:: WHAT YOU WILL DO ::
Carry on the passage about Neeraj's javelin training, picking up after its final sentence.
**** PASSAGE TO READ ****
The most impressive thing about Neeraj is his athleticism. He can do the most crazy things of all compared to a lot of other Indian javelin throwers. On his first try, he could climb up the rope using just his arms. And also doing athletic things on the high bar and the parallel bars. In the beginning of the year (2019), we went twice a week to the gymnastics hall in Patiala.

Gymnastics is very important for the javelin throw. It aids in overall coordination and it makes high demands on your body that other exercises don't. It's like if you were running, you might not give a hundred percent unless there is a dog behind you. Gymnastics helped in the general strengthening of his shoulder and overall coordination. It also boosted his reaction time and awareness of the body. And it also forced him to be at a high level of concentration because if you don't, you will fall. Not everyone gets this right away. Neeraj is one who picks it up very quickly. For the others it takes time and that reflects on their performances.

The thought process

Not only is he a model athlete with defined muscle structure but he also knows how to use it. Some people don't have the brain to know how to use it. Athletes at the world-class level have an influence on their own training programme by specifying modifying exercises. Neeraj is always thinking: How can I do it better? How can I move my hip better? How can I block and stretch?

He does a lot of reflecting. Some athletes don't do it at all or do it at a rudimentary level. This limits their performances. If you aren't fully involved and understand what you are doing... Neeraj is doing this. He understands very well. The Chinese have a saying - the teacher opens only the door. You must enter yourself to the knowledge.


He is an excellent sprinter and jumper and so his run-up is very fast. He's been getting faster and faster over time - there's a remarkable difference between how he was at the start of his training and now. And he was really fast before the Olympics. We did once time him in training when he was running in with full power. We didn't do too much because there is a risk of hamstring strain but he covered 30m in around 3 seconds. Then when he made the three hops, each jump was about 3.20 to 3.40m. So he covered about 10m this way. He is really fast compared to the other athletes - even someone like Usain Bolt will have a peak speed of about 12m/s in his 100m sprint.
**** DATA SHOWN ****
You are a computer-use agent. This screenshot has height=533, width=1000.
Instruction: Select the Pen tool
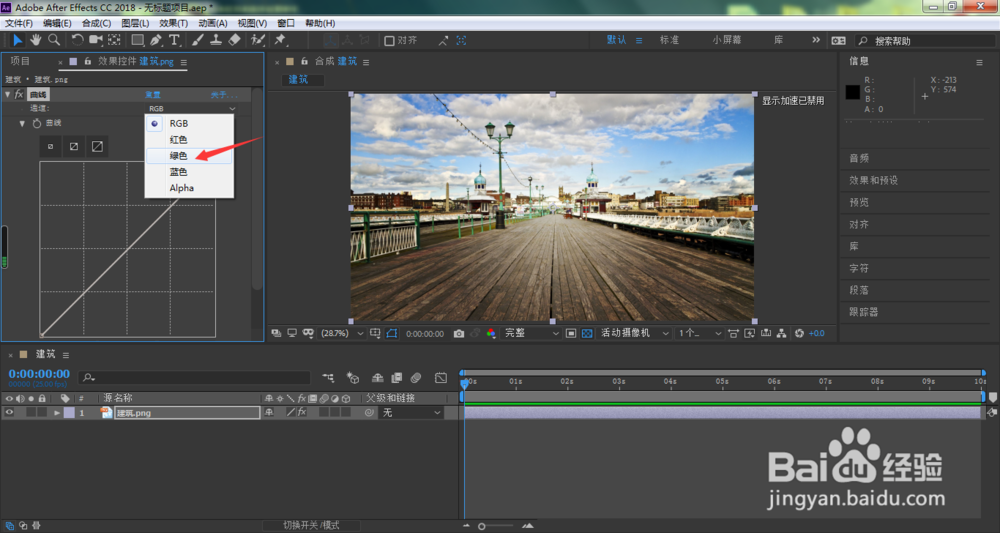click(157, 40)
****
:: RESPONSE FOR THIS EXERCISE ::
In competition Neeraj was running in really aggressively. I think at the Olympics, he was the fastest runner in the approach. He gains a lot of energy which is then released in the javelin. I informally measured him at around 10m/s (36kmph).

His body-bend

After that there is the way he bends his body in the way of a dhanush (bow). I've compared the javelin thrower's body to a bow and the last step before release is as if you are pre-stretching the bow. The body is a bow and the key to a good throw is to release the javelin at a high speed. That gives him an arm delay and only after that he shoots it. This moment of release is something he does very well. Some people bring the arm too early and that isn't optimal.

What I don't like about his throw

I'm not very happy when he falls forward and lands in the push up position after making his throw. I call it the 'headfirst plunge'. In one way it is understandable. When you follow through with so much effort with your upper torso, your whole body has a downward force acting upon it. It is a little tricky because you can mess up the release if it goes wrong. Magnus Kirt, the 2019 World Championship silver medallist who missed the Olympics, injured his shoulder this way or it aggravated something. With this high speed, to jump like this is risky. We advise Neeraj not to do this. And in training he doesn't do it. Even when he did the 90m throw (in Uppsala) he never does it. Because he is in training, he is often in a much better position than in competition.